> [TASK]
Copy out all of the records below, line for line, without changing a single character.

start DATA TO USE

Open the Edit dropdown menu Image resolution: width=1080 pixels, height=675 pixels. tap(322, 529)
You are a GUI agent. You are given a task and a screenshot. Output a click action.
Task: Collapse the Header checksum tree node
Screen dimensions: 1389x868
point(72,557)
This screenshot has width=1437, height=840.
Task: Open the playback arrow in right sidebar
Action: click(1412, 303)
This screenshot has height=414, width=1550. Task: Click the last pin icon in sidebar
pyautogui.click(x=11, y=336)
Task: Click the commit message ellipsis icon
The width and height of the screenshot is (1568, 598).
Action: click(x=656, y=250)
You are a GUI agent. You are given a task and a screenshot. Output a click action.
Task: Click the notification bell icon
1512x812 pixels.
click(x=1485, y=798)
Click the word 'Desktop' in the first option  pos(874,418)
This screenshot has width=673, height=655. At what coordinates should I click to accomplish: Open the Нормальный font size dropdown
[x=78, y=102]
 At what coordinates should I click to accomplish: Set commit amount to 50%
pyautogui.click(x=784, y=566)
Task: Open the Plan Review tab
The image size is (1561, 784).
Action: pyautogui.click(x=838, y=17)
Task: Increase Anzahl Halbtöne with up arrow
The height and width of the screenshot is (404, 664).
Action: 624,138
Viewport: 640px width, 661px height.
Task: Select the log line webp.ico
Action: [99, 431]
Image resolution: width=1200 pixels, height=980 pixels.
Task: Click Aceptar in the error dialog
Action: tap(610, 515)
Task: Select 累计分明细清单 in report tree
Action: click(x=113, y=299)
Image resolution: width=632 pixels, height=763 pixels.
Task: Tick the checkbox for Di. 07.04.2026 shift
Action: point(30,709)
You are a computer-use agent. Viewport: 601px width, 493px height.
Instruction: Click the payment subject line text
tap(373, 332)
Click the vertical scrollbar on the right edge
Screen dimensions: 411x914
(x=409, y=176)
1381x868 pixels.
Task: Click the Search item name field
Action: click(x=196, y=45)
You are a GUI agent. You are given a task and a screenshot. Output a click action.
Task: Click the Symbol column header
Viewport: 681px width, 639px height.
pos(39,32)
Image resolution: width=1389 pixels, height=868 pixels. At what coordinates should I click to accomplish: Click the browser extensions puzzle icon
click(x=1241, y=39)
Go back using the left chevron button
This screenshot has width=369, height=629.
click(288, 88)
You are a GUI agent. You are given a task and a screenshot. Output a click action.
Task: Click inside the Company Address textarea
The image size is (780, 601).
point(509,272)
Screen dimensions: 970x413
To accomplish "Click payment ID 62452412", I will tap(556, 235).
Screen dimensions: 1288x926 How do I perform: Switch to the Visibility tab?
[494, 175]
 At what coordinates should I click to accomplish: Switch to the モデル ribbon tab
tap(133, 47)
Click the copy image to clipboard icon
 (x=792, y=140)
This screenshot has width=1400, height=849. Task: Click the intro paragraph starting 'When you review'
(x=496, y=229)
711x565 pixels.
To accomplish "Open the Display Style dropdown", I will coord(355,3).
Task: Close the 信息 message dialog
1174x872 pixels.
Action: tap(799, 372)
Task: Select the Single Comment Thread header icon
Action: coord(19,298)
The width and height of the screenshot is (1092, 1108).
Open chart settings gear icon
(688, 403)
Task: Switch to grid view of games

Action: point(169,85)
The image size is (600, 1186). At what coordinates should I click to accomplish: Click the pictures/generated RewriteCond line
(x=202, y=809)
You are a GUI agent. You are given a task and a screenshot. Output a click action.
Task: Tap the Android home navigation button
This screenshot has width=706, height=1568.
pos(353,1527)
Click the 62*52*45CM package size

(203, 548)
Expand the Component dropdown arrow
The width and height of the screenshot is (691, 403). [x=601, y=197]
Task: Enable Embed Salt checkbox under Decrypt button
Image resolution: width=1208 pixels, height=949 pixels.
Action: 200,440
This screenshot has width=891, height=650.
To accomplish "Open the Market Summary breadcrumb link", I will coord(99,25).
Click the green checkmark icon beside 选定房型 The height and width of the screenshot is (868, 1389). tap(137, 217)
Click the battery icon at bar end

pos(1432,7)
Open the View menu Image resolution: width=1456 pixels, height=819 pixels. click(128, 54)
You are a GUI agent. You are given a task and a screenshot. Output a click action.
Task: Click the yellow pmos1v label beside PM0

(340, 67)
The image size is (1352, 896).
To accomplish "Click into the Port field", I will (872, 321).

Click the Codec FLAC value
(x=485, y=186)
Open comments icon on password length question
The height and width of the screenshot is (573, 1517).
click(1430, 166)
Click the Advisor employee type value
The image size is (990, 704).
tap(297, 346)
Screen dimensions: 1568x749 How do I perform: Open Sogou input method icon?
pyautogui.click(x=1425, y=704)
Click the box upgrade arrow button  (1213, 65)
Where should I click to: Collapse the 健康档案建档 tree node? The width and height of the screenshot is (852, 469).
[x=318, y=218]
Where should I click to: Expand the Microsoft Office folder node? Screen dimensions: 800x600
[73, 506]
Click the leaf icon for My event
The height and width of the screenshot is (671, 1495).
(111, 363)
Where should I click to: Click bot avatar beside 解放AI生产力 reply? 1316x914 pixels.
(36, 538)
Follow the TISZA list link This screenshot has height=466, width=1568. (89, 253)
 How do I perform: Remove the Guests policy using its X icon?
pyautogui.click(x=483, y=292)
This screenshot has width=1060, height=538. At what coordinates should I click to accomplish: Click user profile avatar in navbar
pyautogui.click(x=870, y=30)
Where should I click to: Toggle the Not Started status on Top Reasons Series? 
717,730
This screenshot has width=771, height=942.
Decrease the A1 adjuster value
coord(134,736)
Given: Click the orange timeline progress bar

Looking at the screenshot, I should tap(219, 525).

end DATA TO USE

> [CORRECT OUTPUT]
Open the Edit dropdown menu Image resolution: width=1080 pixels, height=675 pixels. tap(322, 529)
You are a GUI agent. You are given a task and a screenshot. Output a click action.
Task: Collapse the Header checksum tree node
Screen dimensions: 1389x868
point(72,557)
This screenshot has width=1437, height=840.
Task: Open the playback arrow in right sidebar
Action: click(1412, 303)
This screenshot has height=414, width=1550. Task: Click the last pin icon in sidebar
pyautogui.click(x=11, y=336)
Task: Click the commit message ellipsis icon
The width and height of the screenshot is (1568, 598).
Action: click(x=656, y=250)
You are a GUI agent. You are given a task and a screenshot. Output a click action.
Task: Click the notification bell icon
1512x812 pixels.
click(x=1485, y=798)
Click the word 'Desktop' in the first option  pos(874,418)
This screenshot has width=673, height=655. At what coordinates should I click to accomplish: Open the Нормальный font size dropdown
[x=78, y=102]
 At what coordinates should I click to accomplish: Set commit amount to 50%
pyautogui.click(x=784, y=566)
Task: Open the Plan Review tab
The image size is (1561, 784).
Action: pyautogui.click(x=838, y=17)
Task: Increase Anzahl Halbtöne with up arrow
The height and width of the screenshot is (404, 664).
Action: 624,138
Viewport: 640px width, 661px height.
Task: Select the log line webp.ico
Action: [99, 431]
Image resolution: width=1200 pixels, height=980 pixels.
Task: Click Aceptar in the error dialog
Action: tap(610, 515)
Task: Select 累计分明细清单 in report tree
Action: click(x=113, y=299)
Image resolution: width=632 pixels, height=763 pixels.
Task: Tick the checkbox for Di. 07.04.2026 shift
Action: point(30,709)
You are a computer-use agent. Viewport: 601px width, 493px height.
Instruction: Click the payment subject line text
tap(373, 332)
Click the vertical scrollbar on the right edge
Screen dimensions: 411x914
(x=409, y=176)
1381x868 pixels.
Task: Click the Search item name field
Action: click(x=196, y=45)
You are a GUI agent. You are given a task and a screenshot. Output a click action.
Task: Click the Symbol column header
Viewport: 681px width, 639px height.
pos(39,32)
Image resolution: width=1389 pixels, height=868 pixels. At what coordinates should I click to accomplish: Click the browser extensions puzzle icon
click(x=1241, y=39)
Go back using the left chevron button
This screenshot has width=369, height=629.
click(288, 88)
You are a GUI agent. You are given a task and a screenshot. Output a click action.
Task: Click inside the Company Address textarea
The image size is (780, 601).
point(509,272)
Screen dimensions: 970x413
To accomplish "Click payment ID 62452412", I will tap(556, 235).
Screen dimensions: 1288x926 How do I perform: Switch to the Visibility tab?
[494, 175]
 At what coordinates should I click to accomplish: Switch to the モデル ribbon tab
tap(133, 47)
Click the copy image to clipboard icon
 (x=792, y=140)
This screenshot has width=1400, height=849. Task: Click the intro paragraph starting 'When you review'
(x=496, y=229)
711x565 pixels.
To accomplish "Open the Display Style dropdown", I will coord(355,3).
Task: Close the 信息 message dialog
1174x872 pixels.
Action: tap(799, 372)
Task: Select the Single Comment Thread header icon
Action: coord(19,298)
The width and height of the screenshot is (1092, 1108).
Open chart settings gear icon
(688, 403)
Task: Switch to grid view of games

Action: point(169,85)
The image size is (600, 1186). At what coordinates should I click to accomplish: Click the pictures/generated RewriteCond line
(x=202, y=809)
You are a GUI agent. You are given a task and a screenshot. Output a click action.
Task: Tap the Android home navigation button
This screenshot has width=706, height=1568.
pos(353,1527)
Click the 62*52*45CM package size

(203, 548)
Expand the Component dropdown arrow
The width and height of the screenshot is (691, 403). [x=601, y=197]
Task: Enable Embed Salt checkbox under Decrypt button
Image resolution: width=1208 pixels, height=949 pixels.
Action: 200,440
This screenshot has width=891, height=650.
To accomplish "Open the Market Summary breadcrumb link", I will coord(99,25).
Click the green checkmark icon beside 选定房型 The height and width of the screenshot is (868, 1389). tap(137, 217)
Click the battery icon at bar end

pos(1432,7)
Open the View menu Image resolution: width=1456 pixels, height=819 pixels. click(128, 54)
You are a GUI agent. You are given a task and a screenshot. Output a click action.
Task: Click the yellow pmos1v label beside PM0

(340, 67)
The image size is (1352, 896).
To accomplish "Click into the Port field", I will (872, 321).

Click the Codec FLAC value
(x=485, y=186)
Open comments icon on password length question
The height and width of the screenshot is (573, 1517).
click(1430, 166)
Click the Advisor employee type value
The image size is (990, 704).
tap(297, 346)
Screen dimensions: 1568x749 How do I perform: Open Sogou input method icon?
pyautogui.click(x=1425, y=704)
Click the box upgrade arrow button  (1213, 65)
Where should I click to: Collapse the 健康档案建档 tree node? The width and height of the screenshot is (852, 469).
[x=318, y=218]
Where should I click to: Expand the Microsoft Office folder node? Screen dimensions: 800x600
[73, 506]
Click the leaf icon for My event
The height and width of the screenshot is (671, 1495).
(111, 363)
Where should I click to: Click bot avatar beside 解放AI生产力 reply? 1316x914 pixels.
(36, 538)
Follow the TISZA list link This screenshot has height=466, width=1568. (89, 253)
 How do I perform: Remove the Guests policy using its X icon?
pyautogui.click(x=483, y=292)
This screenshot has width=1060, height=538. At what coordinates should I click to accomplish: Click user profile avatar in navbar
pyautogui.click(x=870, y=30)
Where should I click to: Toggle the Not Started status on Top Reasons Series? 
717,730
This screenshot has width=771, height=942.
Decrease the A1 adjuster value
coord(134,736)
Given: Click the orange timeline progress bar

Looking at the screenshot, I should tap(219, 525).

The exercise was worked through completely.